Observe The Sun Safely! Never look at the Sun without a proper filter!
Solar Programs are held 1st Sunday of every Month 2:00-4:00 PM at Houge Park weather permitting.
We had a nice relaxing day of observing the sun at Houge after a very successful Earth Day solar program. One killer flare extending about 200,000 miles (25 Earth diameters) from the solar disc and a sunspot count of 172 (NOAA) made the day. About 10 folks stopped by throughout the session and one member George (who Dave sent by) and I had a nice discussion on solar filters.
Standard Solar filters for refractors, SCT, Dobs, and Newtonians can be bought direct from manufacturers like Orion Telescopes, 1000 Oaks, and Baader Planetarium. The performance difference is small between these filters and there are advantages and disadvantages such as hard glass or film (which has the consistency of a plastic foil).
Cloudy Nights has some reviews on these various filters. If you have a refractor another option is a Herschel wedge. It is a right angle prism adapter that attaches to the back of your refractor. Note: A Herschel wedge is not to be used with other type telescopes. Both Lunt and Baader sell these special prism devices pictured below.

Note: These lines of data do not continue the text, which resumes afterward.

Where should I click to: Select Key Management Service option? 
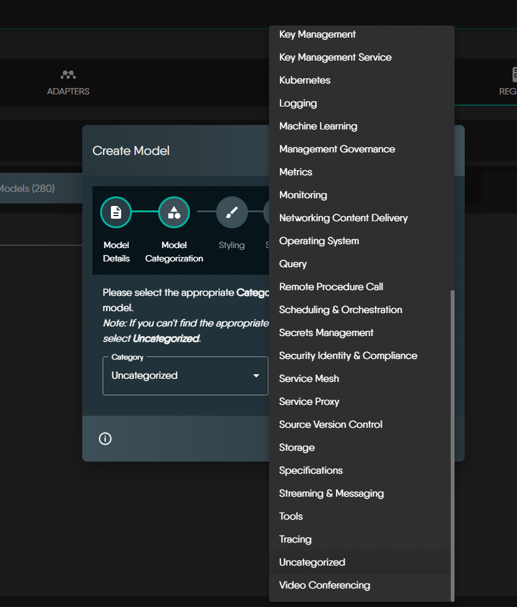click(x=335, y=57)
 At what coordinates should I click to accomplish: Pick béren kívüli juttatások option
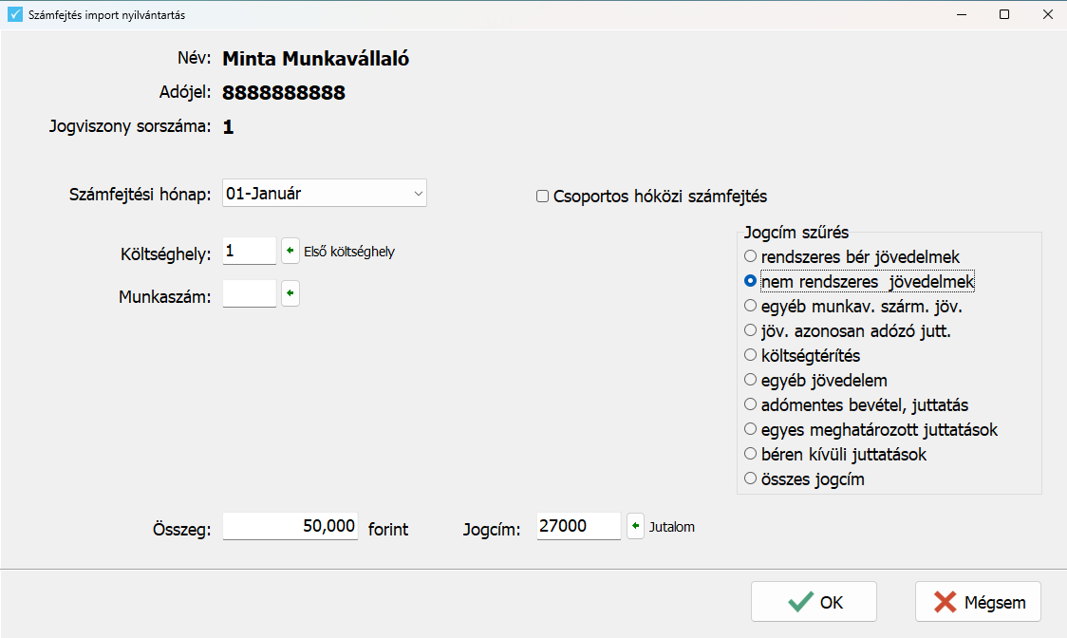pos(751,454)
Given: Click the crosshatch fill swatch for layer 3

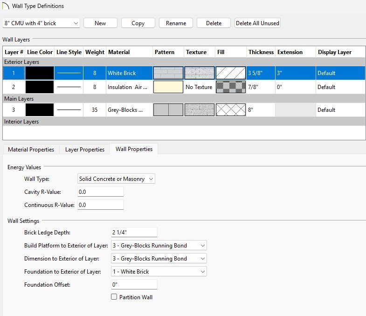Looking at the screenshot, I should [231, 110].
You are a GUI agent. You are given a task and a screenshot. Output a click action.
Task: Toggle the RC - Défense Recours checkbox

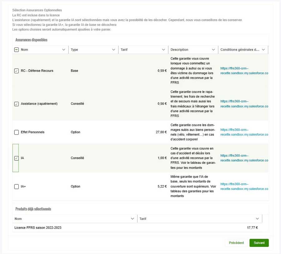pos(16,71)
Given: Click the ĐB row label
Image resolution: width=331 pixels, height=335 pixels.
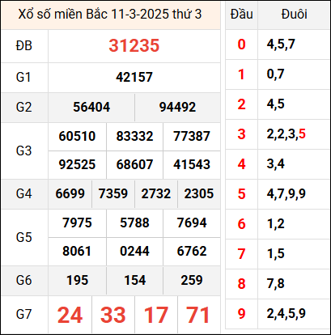Looking at the screenshot, I should (24, 45).

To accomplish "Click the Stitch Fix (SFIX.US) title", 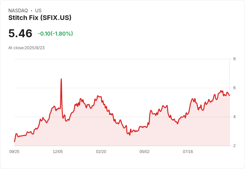I will pyautogui.click(x=40, y=18).
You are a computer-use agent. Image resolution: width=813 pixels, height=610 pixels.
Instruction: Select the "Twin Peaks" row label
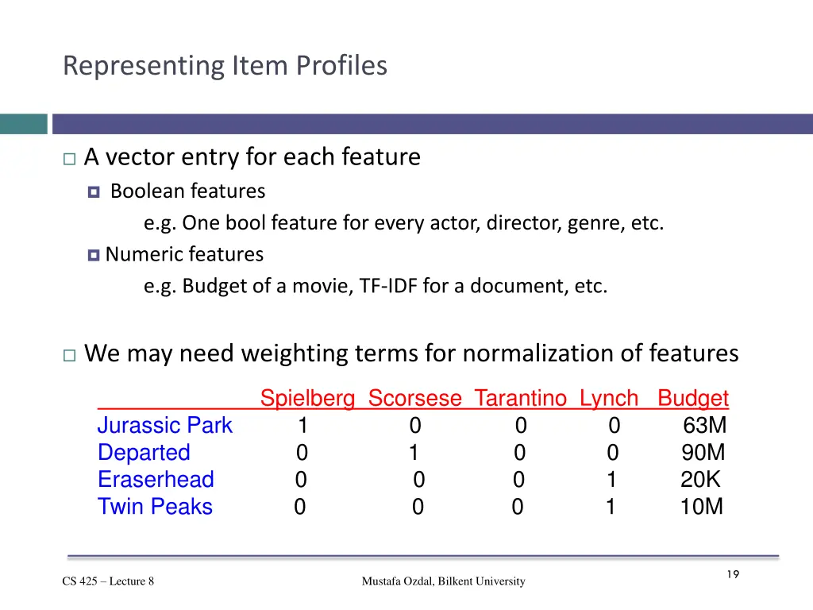pyautogui.click(x=155, y=507)
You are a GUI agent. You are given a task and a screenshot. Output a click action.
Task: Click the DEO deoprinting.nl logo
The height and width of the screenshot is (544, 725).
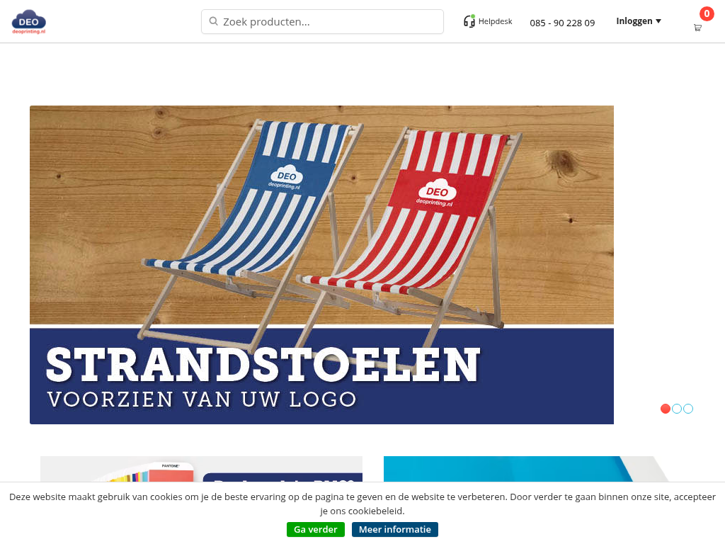coord(28,22)
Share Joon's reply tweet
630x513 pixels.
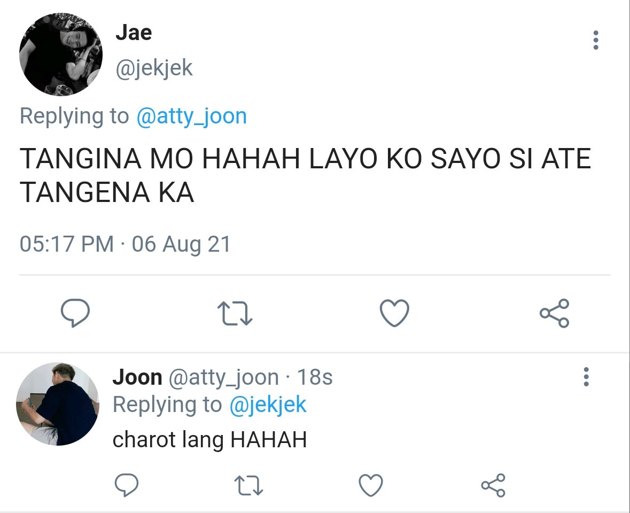click(x=493, y=485)
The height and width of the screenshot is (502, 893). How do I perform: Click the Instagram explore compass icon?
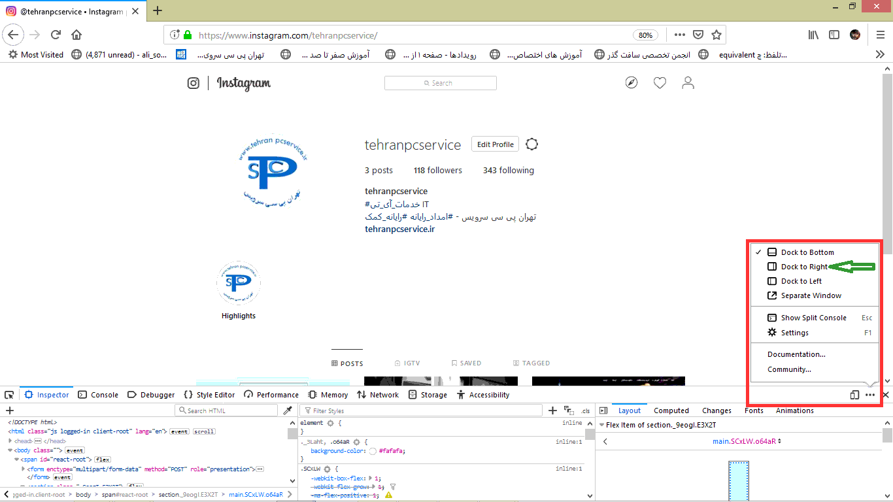[631, 83]
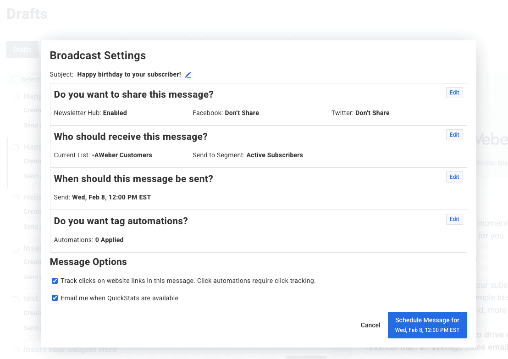
Task: Check the box beside the 'test' draft
Action: pos(16,298)
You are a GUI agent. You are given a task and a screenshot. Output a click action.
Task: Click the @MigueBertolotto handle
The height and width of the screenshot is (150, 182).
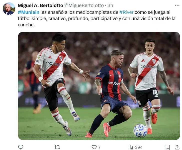coord(84,5)
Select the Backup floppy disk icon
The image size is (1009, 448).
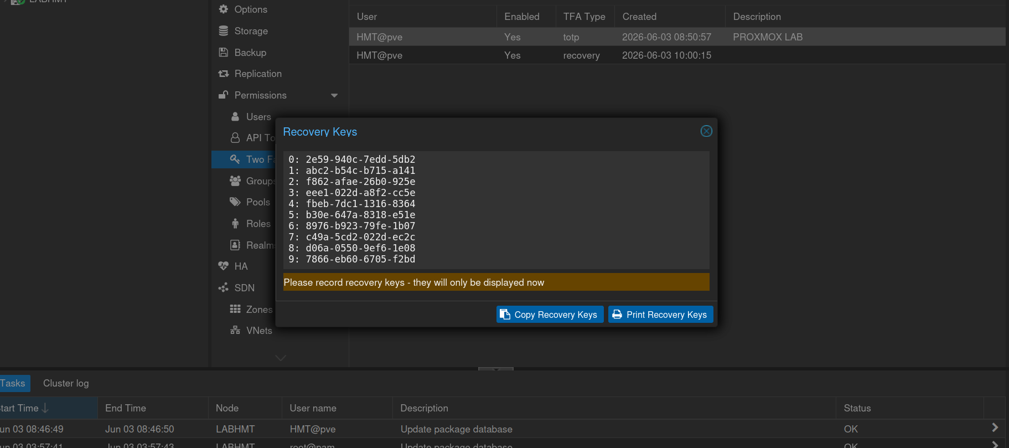(x=224, y=53)
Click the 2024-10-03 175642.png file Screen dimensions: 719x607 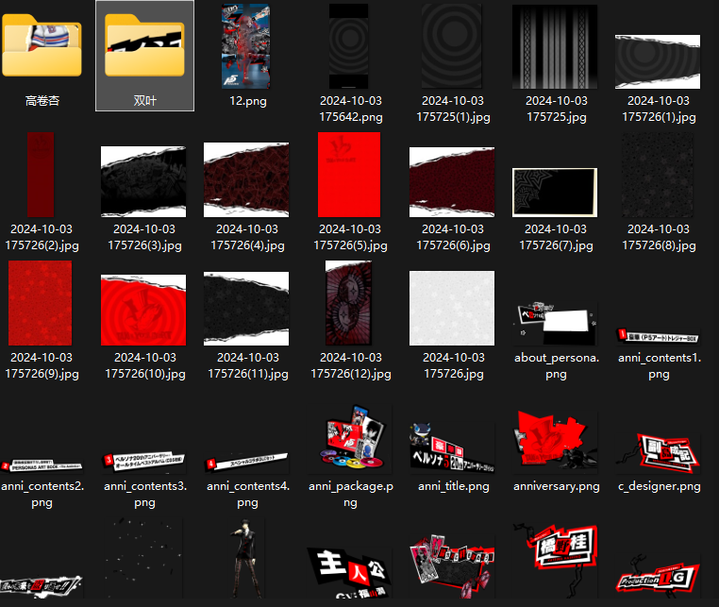[350, 47]
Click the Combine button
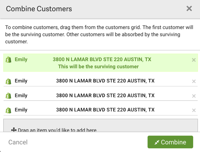The image size is (200, 152). click(x=170, y=142)
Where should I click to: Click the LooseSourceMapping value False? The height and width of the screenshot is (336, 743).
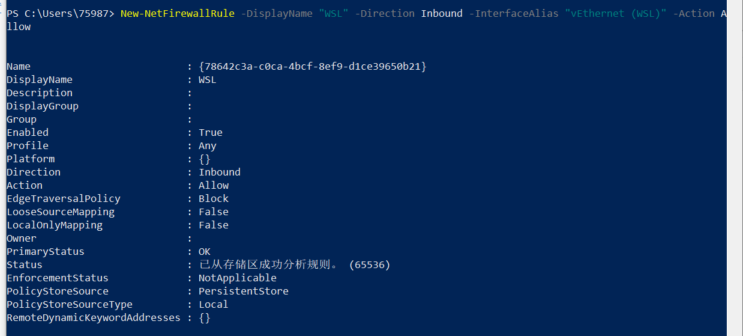coord(214,212)
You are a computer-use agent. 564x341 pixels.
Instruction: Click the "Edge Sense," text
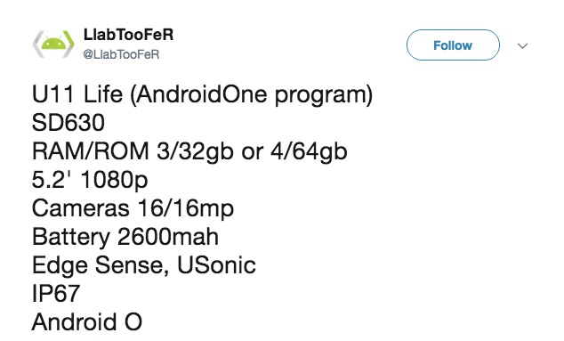[101, 266]
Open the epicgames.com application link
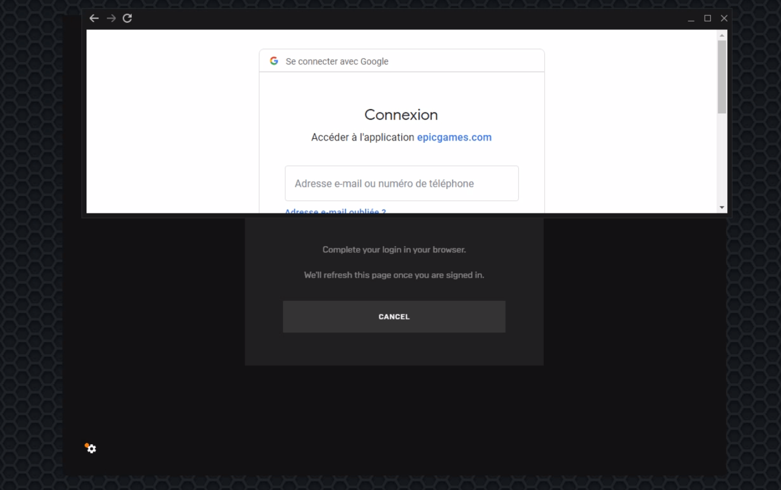 point(454,137)
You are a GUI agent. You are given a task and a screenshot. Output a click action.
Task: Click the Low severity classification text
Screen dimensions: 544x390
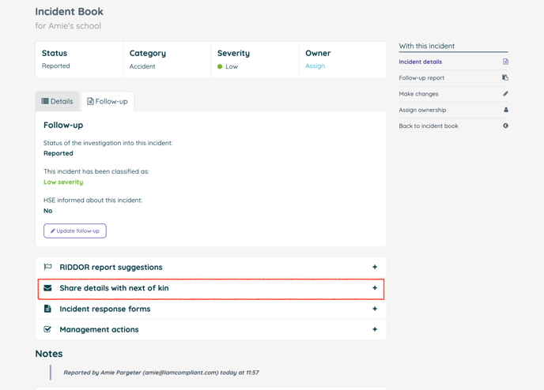point(63,182)
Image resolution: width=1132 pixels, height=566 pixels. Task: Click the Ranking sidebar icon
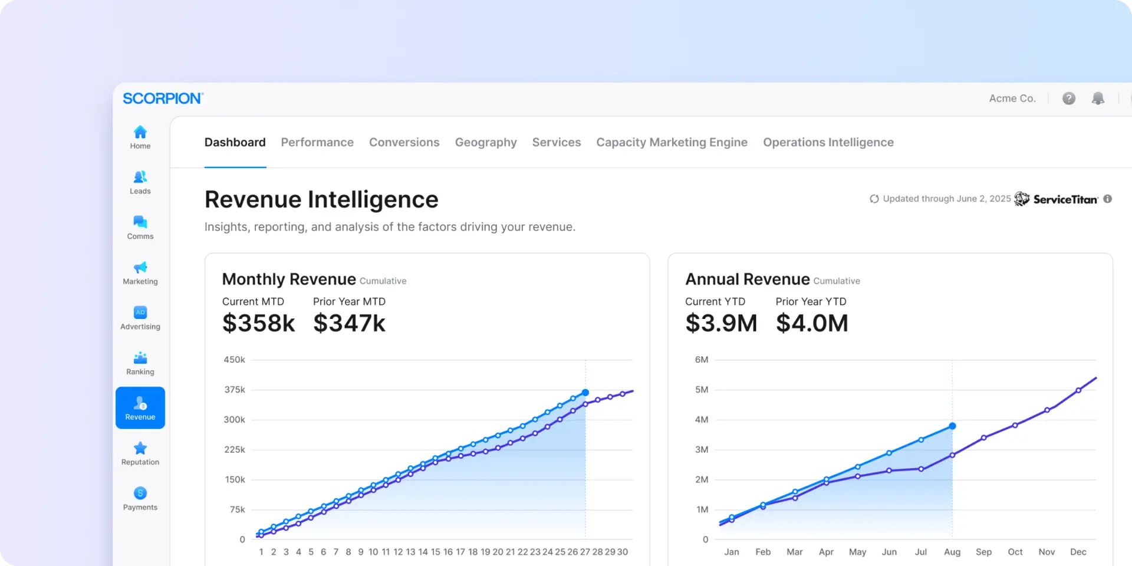(x=140, y=358)
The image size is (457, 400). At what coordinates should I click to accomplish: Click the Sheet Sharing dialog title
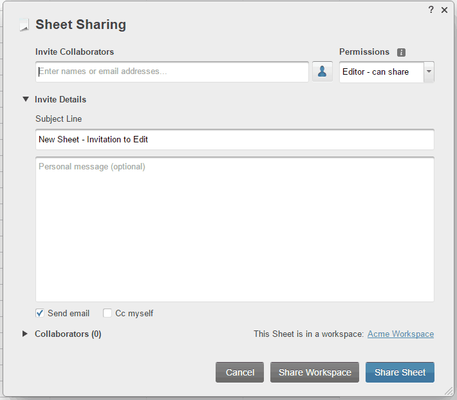coord(80,25)
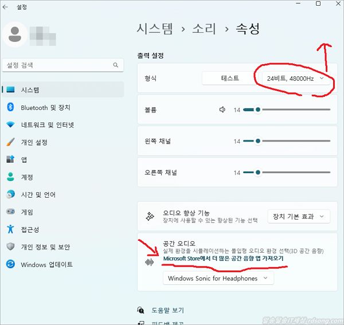
Task: Click the speaker mute icon next to 볼륨
Action: point(223,109)
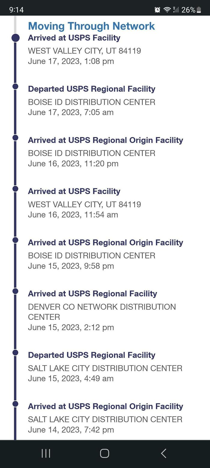This screenshot has width=210, height=468.
Task: Select the WEST VALLEY CITY, UT 84119 entry
Action: point(85,51)
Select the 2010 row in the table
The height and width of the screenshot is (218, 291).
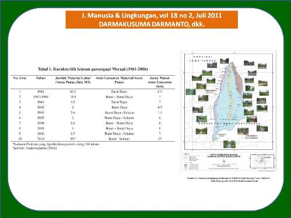pyautogui.click(x=93, y=139)
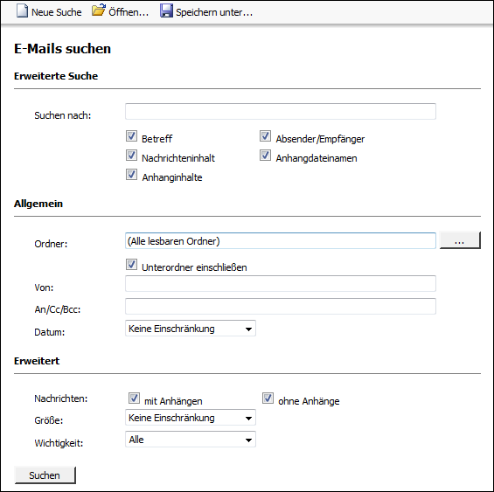This screenshot has height=492, width=494.
Task: Click the Speichern unter floppy disk icon
Action: pos(166,11)
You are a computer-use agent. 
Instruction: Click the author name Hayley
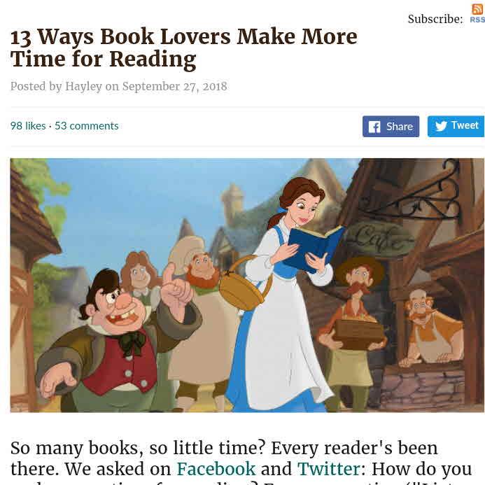click(x=83, y=86)
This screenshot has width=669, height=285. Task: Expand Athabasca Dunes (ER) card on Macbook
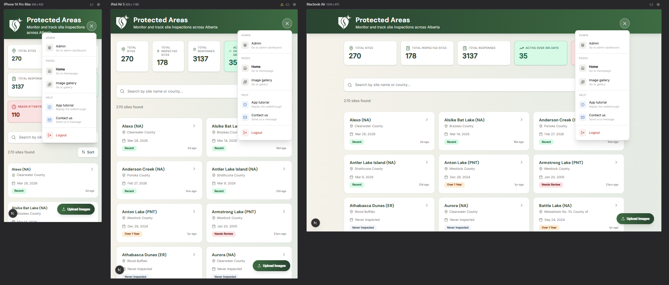[x=426, y=205]
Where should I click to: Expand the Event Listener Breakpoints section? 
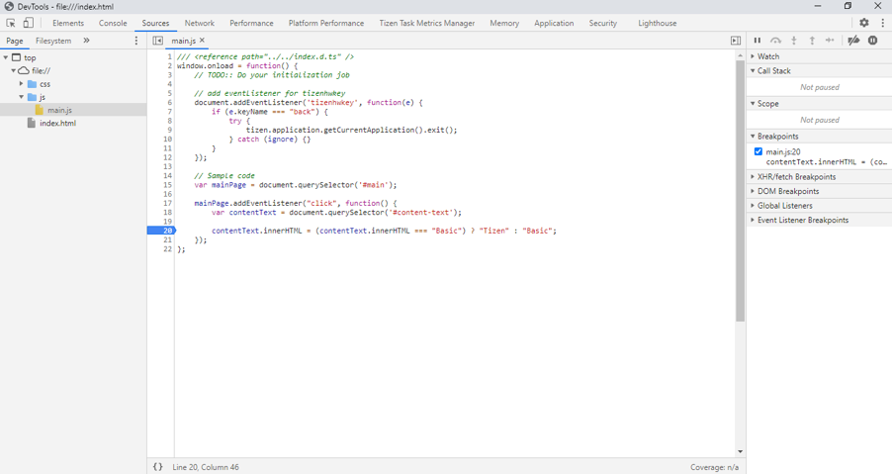tap(802, 220)
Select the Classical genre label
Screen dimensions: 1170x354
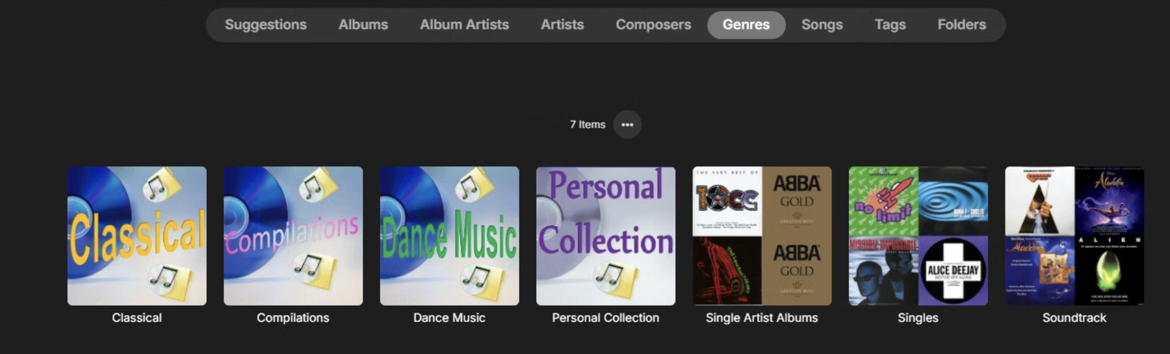tap(136, 318)
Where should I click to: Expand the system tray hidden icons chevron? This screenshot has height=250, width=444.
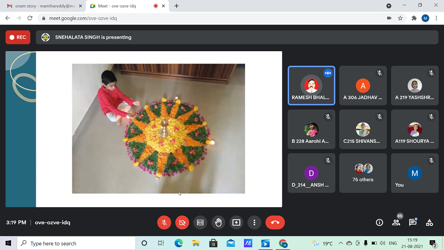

The Baader wedge (above right) has a diffuser screen on back that can help centering the sun in the eyepiece. However it is more expensive than the Lunt (left). A neutral density filter (sometimes called a moon filter) or green filter can be threaded onto the above systems or screwed on to your favorite eyepiece to help contrast. A green filter that does a better job of delivering contrast is the Narrowband Baader Continuum (below) that also attaches to back of an eyepiece or back of a threaded 2 inch to 1.25 inch adapter. It also must not be used alone but with proper solar filter. It is a true narrowband green filter featuring 10nm half-bandwidth (HBW) at the passband of 540nm while giving very good spectral transmission (See graph below). The 2-inch filter is shown below but it also comes as a 1.25. It can be used with standard solar filters that attach to front of scope or a Hershel wedge attached to the back of a refractor. It can make photosphere detail like faculae and solar granularity (solar granulation is most contrasty around 540nm) pop a bit more. I enjoy my 80mm refractor with a Hershel wedge and this continuum filter but like with all amateur astronomy – aperture rules. A 10 inch scope cracks common sunspots open along with intricate detail of penumbra webbing as well as showing faculae and solar granulation.
Narrowband Continuum Filter pictured above can help contrast. It must not be used alone but be used with a standard solar filter mounting over front aperture of scope or in conjunction with a Hershel Wedge attached to the back of a refractor.